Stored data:
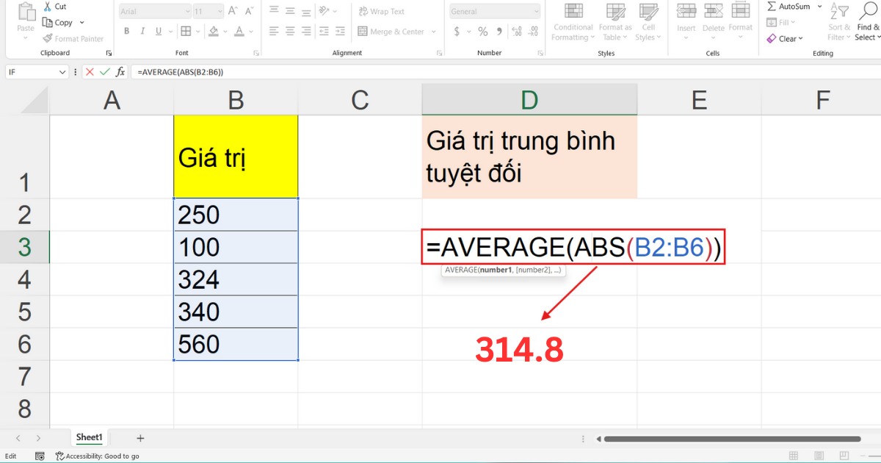This screenshot has width=881, height=463.
Task: Open Conditional Formatting menu
Action: pos(573,22)
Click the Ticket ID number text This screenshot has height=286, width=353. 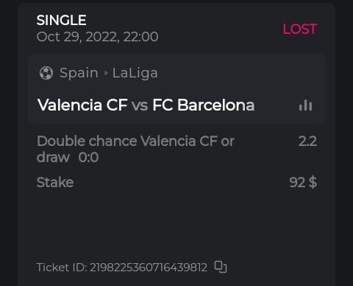click(x=149, y=268)

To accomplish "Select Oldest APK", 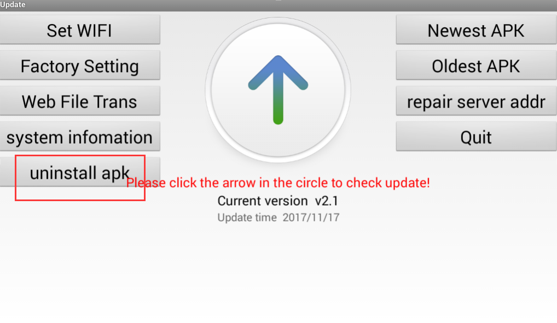I will pyautogui.click(x=477, y=65).
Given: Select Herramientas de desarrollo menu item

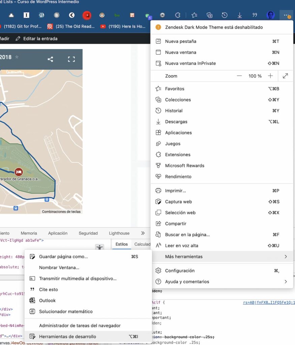Looking at the screenshot, I should 67,337.
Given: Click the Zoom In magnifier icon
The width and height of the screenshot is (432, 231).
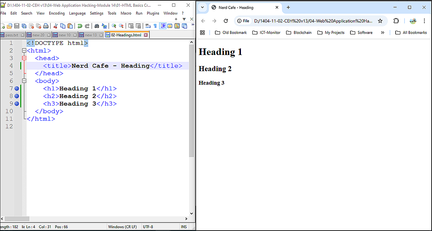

TASK REQUIREMENTS |
The answer consists of the lines from the one holding "Given: Select Herramientas" to the end of the records, inclusive, restated exactly and without pictures.

RESULT OF THE EXERCISE |
Given: Select Herramientas de desarrollo menu item

Looking at the screenshot, I should 67,337.
Given: Click the Zoom In magnifier icon
The width and height of the screenshot is (432, 231).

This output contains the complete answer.